A los doce años la comida es sobre todo un trámite que nos permite olvidarnos del hambre.. Quizá por  eso y pese a llevar un par de años fuera de casa  la comida no me había planteado ningún problema.  La dieta del internado no difería en gran medida de lo que comíamos en casa. Las patatas, las verduras, las legumbres y el café con leche por la mañana se alternaban  y aunque las ollas eran más grandes, yo no apreciaba grandes diferencias de sabor.
            La única diferencia venia marcada por la disciplina. En el pensionado comíamos a horas fijas, en mesas de cuatro y en completo silencio.  Mientras comíamos, nos leían algún libro de aventuras y a un toque de timbre, por riguroso orden de lista salíamos  al estrado y seguíamos con la lectura del lector anterior..  Si el pasaje era particularmente interesante,  intentábamos una concentración telepática que adelantar el timbrazo que nos librara de  los lectores silabeantes  y o que leían a trompicones. Claro que cuando  la historia era particularmente  interesante no necesitábamos ejercer ningún tipo de vudú, porque los propios profesores, desde lo alto de su estrado  se encargaban de despachar al penoso lector y a veces nombraban a dedeo un lector  que amenizara  el resto de la comida. Sin faltar a la modestia tengo que admitir que muchas  tardes me tocó salir a  leer y a veces tuve la sensación de que el profesor de turno se había olvidado de tocar el timbre, pero  no era momento  de cambiar de lector en medio de una de las más trepidantes aventuras de Sandokan o cuando estábamos leyendo el relato del descubrimiento de la tumba de Tutankamon.
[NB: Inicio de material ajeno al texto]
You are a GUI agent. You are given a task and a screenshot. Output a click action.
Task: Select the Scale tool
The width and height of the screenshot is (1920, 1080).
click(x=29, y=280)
            Cuando llegué al colegio de Francia, sin embargo, las cosas cambiaron para mi.  El hábito de la lectura en el comedor seguía vigente, pero mi soltura en francés ya yo era la misma y  las comidas, más variadas que en España, presentaban a veces  aspectos o sabores contra los que o bien  mi vista o bien mi estómago se rebelaban.  Uno de los platos que se cruzó en mi estómago o quizá mejor en mi imaginación fue la sopa de cebolla.  Por más que yo  intentara ver cebolla en los filamentos transparentes  que parecían nadar en aquel oloroso caldo, mis ojos sólo veían gusanos  como los que recogíamos para ir a pescar en el río, y mi estómago se cerraba en banda y amenazaba  pasar a mayores si me obstinaban o me obligaban a sorber  una   única cucharada.
            Era una norma no escrita del colegio que lo que te ponían en el plato había que comerlo. El chantaje emocional ayudaba.  ¡Cuántos niños pobres desearían tener en sus platos lo que nosotros rechazábamos!  Se había hecho un revuelo en torno a nuestra mesa por lo que pronto un profesor se acercó para conocer la causa de tanto revuelo.
_ ¿Qué pasa aquí?  ¿Qué le pasa a la sopa de cebolla?
_ Que tiene gusanos
            Mi querido profesor debió sentirse profundamente insultado.  La sopa de cebolla es el plato francés por antonomasia  y confundir las sabrosas tiras de “oignon”  con gusanos  era una ofensa que escondía alguna oscura  maquinación.   Sin embargo prevaleció la sensatez.  Yo llevaba en Francia pocas semanas y todavía no había tenido la oportunidad de saborear  y apreciar  la buena  “Cuisine Française”  No le dio más importancia al incidente, y salvo un gesto que podría interpretarse como de desprecio me dejó tranquilo pero  sin cena.
            Ni hecho a posta  a los pocos días nos sirvieron para cenar puerros asados.  Esta vez, obviamente no tenía disculpa alguna para por lo menos   probarlos, y lo intenté, sinceramente lo intenté,  pero pinchar el tenedor, abrirlos con el cuchillo, sentir su olor  y notar que se encabritaba mi estómago fue todo uno. Salí corriendo del comedor y llegué justo a tiempo para  devolver en el aseo lo que llevaba cenado hasta ese momento.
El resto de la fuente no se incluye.